For example on a 2 node Active-Active cluster, “resident” instances would be 2 because if a single node fails, then both instances would failover to the same node. Let’s assume that each node has 24 GB of RAM, OS needs 2 GB of dedicated memory, other applications needs 2 GB , MPA for each SQL Server is 1 GB and both instances need equal amount of memory. So how much “max server memory‟ should you give to each instance in case of a node failure? Let’s say max server memory for each instance is X GB. Using the formula above
SUM (max server memory for “resident” instance/s) + MPA for all instances <= Total Available Memory –(OS memory + Applications)

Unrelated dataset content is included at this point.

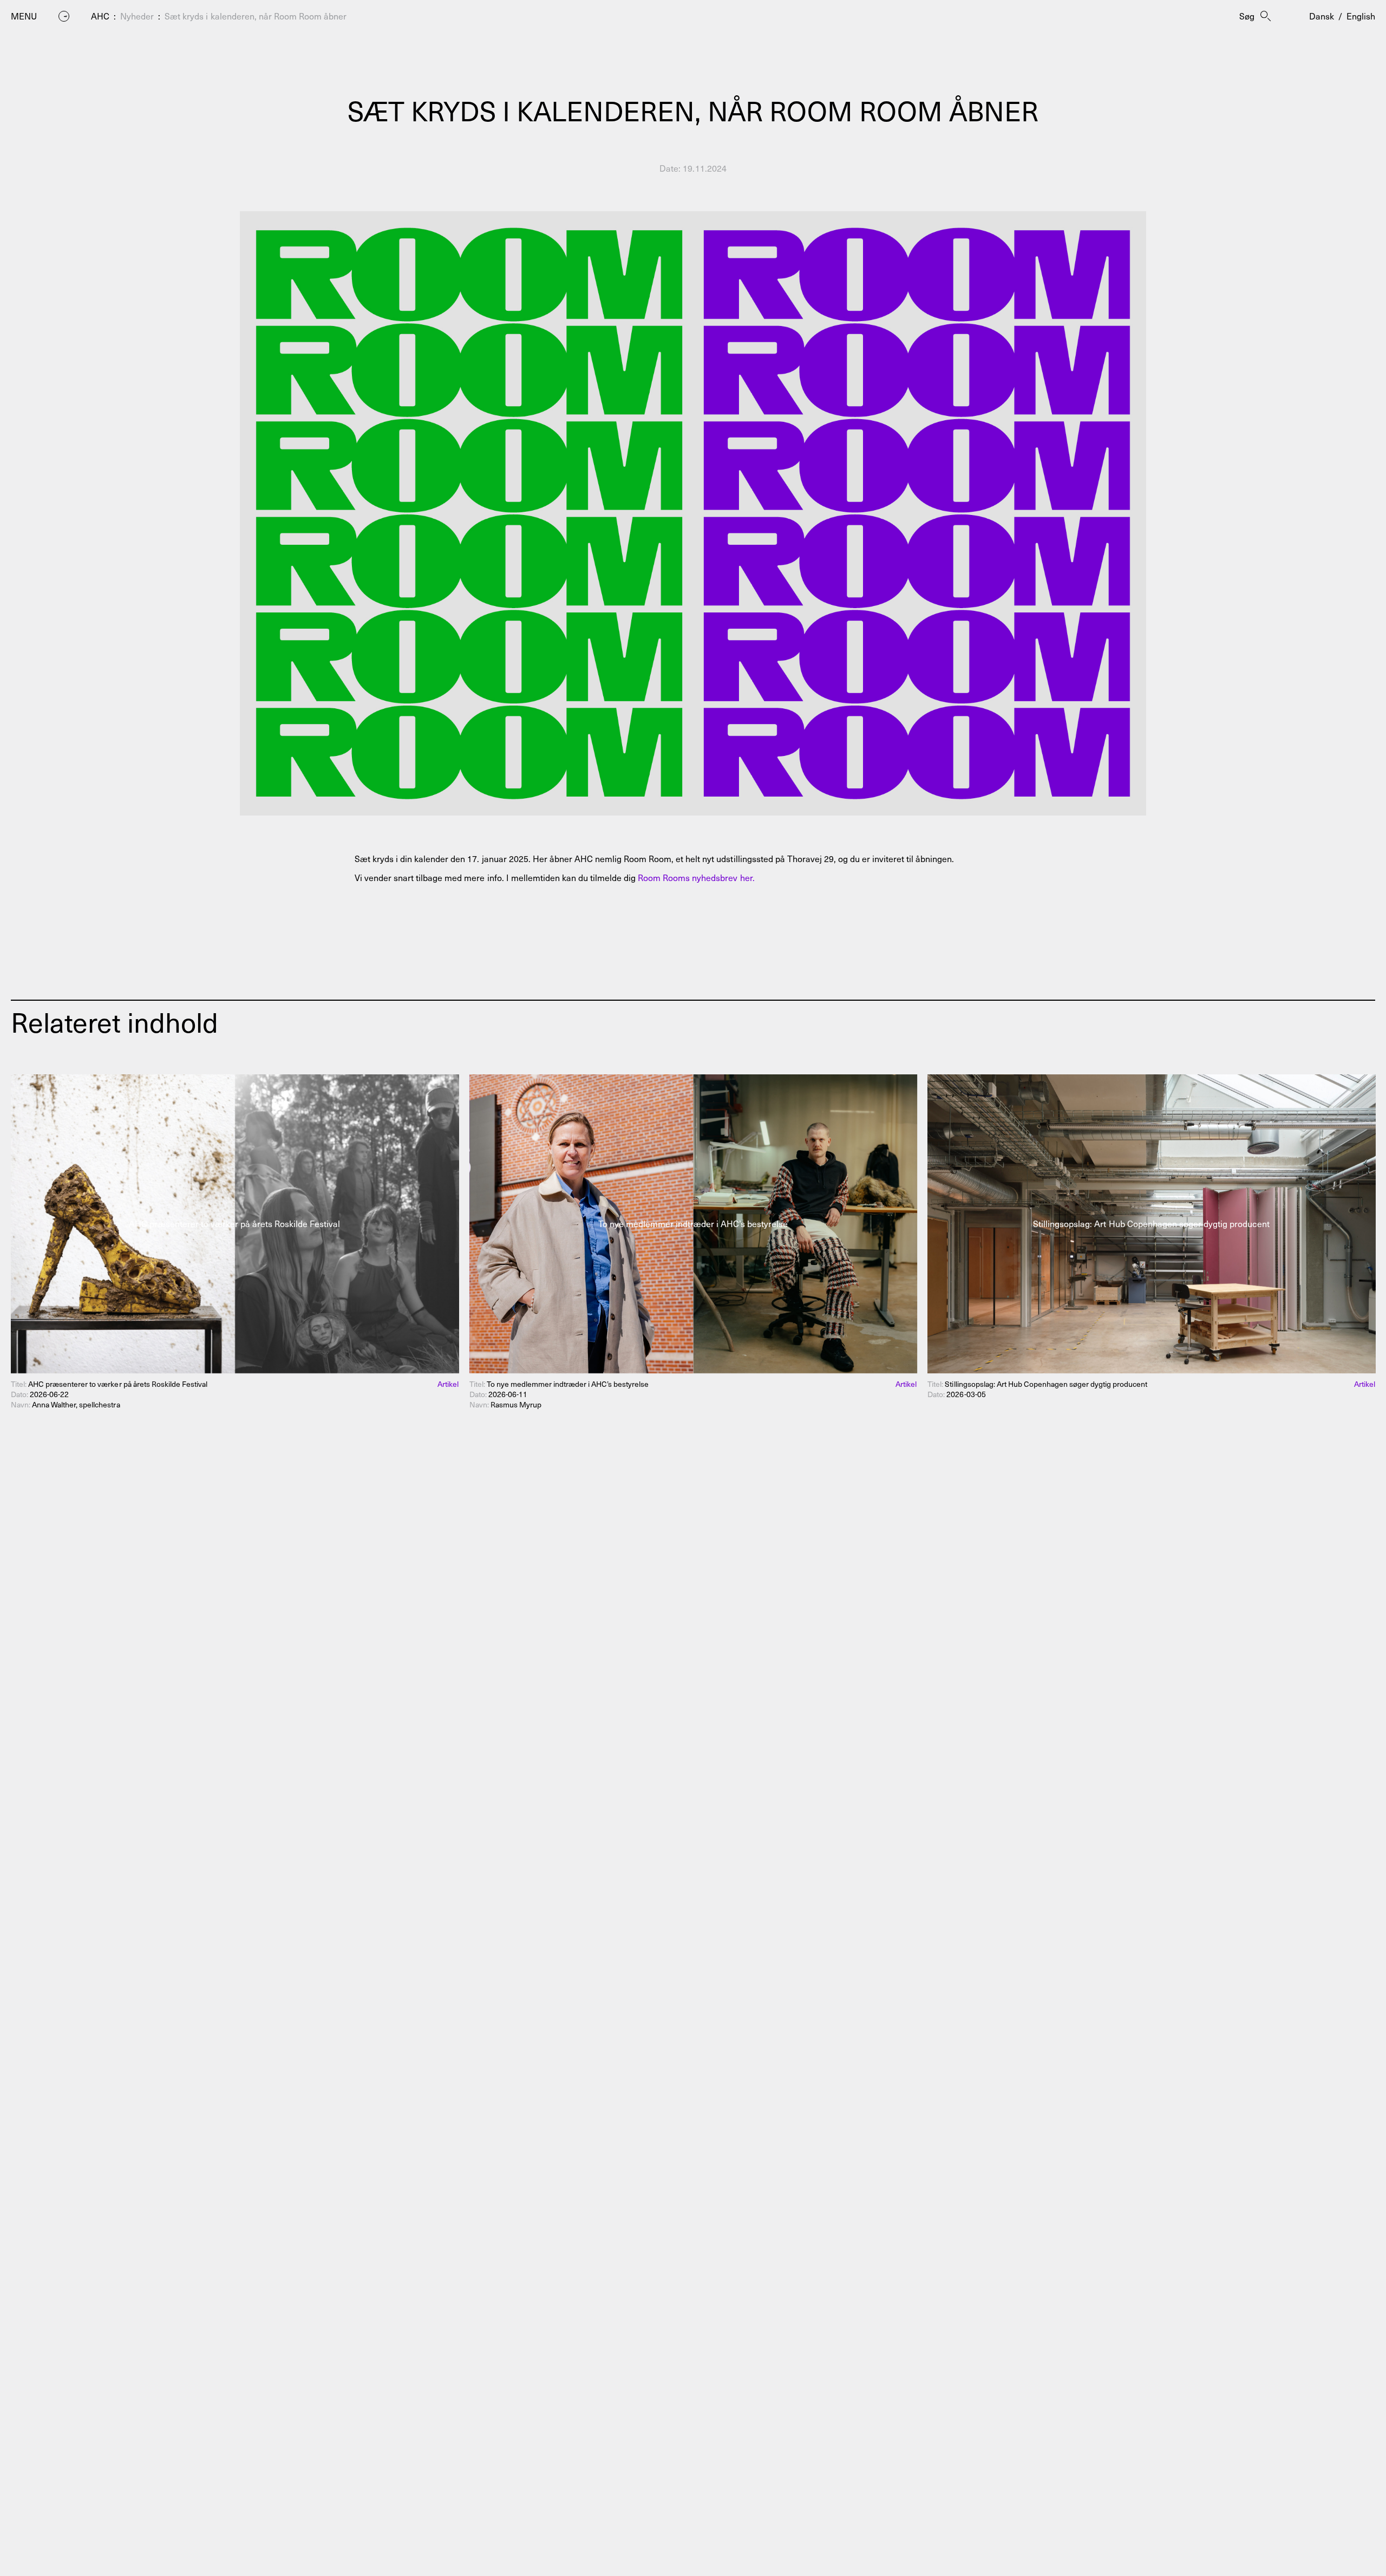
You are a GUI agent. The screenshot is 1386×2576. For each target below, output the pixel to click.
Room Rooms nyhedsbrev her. (696, 877)
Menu (24, 16)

(X+ X) + 1GB * 2 <= 24 – (2GB + 2GB)
X<= 9 GB
i.e. “max server memory” for each SQL Server instance should be configured as 9GB in this scenario. For more information on SQL Server memory configuration, please refer to this article – Server Memory Options
4. Consider adding a third passive node to the 2-node cluster
As discussed above, when using the Active-Active configuration on a 2 node cluster, each instance is configured to use far lesser amount of memory than what is available on each node. For example on a 2 node cluster with 24GB of physical memory on each node, assuming that the OS and other application need 4 GB and the MPA for each SQL instance is 1 GB, only 9 GB of memory can be allocated to each instance. However, if we add a third passive node to this cluster, the number of “resident” instances becomes 1 instead of 2. In that case, we can allocate as much as 19 GB of memory to each instance by using the above formulae. Adding a third node would also provide an added advantage of having additional resources such as CPU, network and I/O on the third passive node to address planned/unplanned failover without causing performance degradation.
If you are using Mount Points
1. Mount Point Best Practices
SQL Server 2005 and later versions failover clustered instances fully support mounted drives if the mounted drive is hosted by a cluster drive with a drive letter assigned. When mount points are being used together with the physical disks, each mount point must appear as a cluster resource. Additionally, each mount point must also be added as a SQL Server dependency. If only the root physical disks dependency is added and the mount points are not added, database corruption will occur on failover. Database corruption may also occur when SQL Server is restarted without failing over. For more information please refer to these articles -
- SQL Server support for mounted volumes
- How to configure volume mount points on a Microsoft Cluster Server
To avoid any issues during SQL Server installation, it is recommended to verify that Mount Points are configured and working properly. To verify that mount points are working correctly, try copying/creating files on mounted volumes. Also make sure that the root volumes and the mounted volumes appear as “Available Storage” in the Failover Cluster Manager and rename the mounted volumes to display their logical function.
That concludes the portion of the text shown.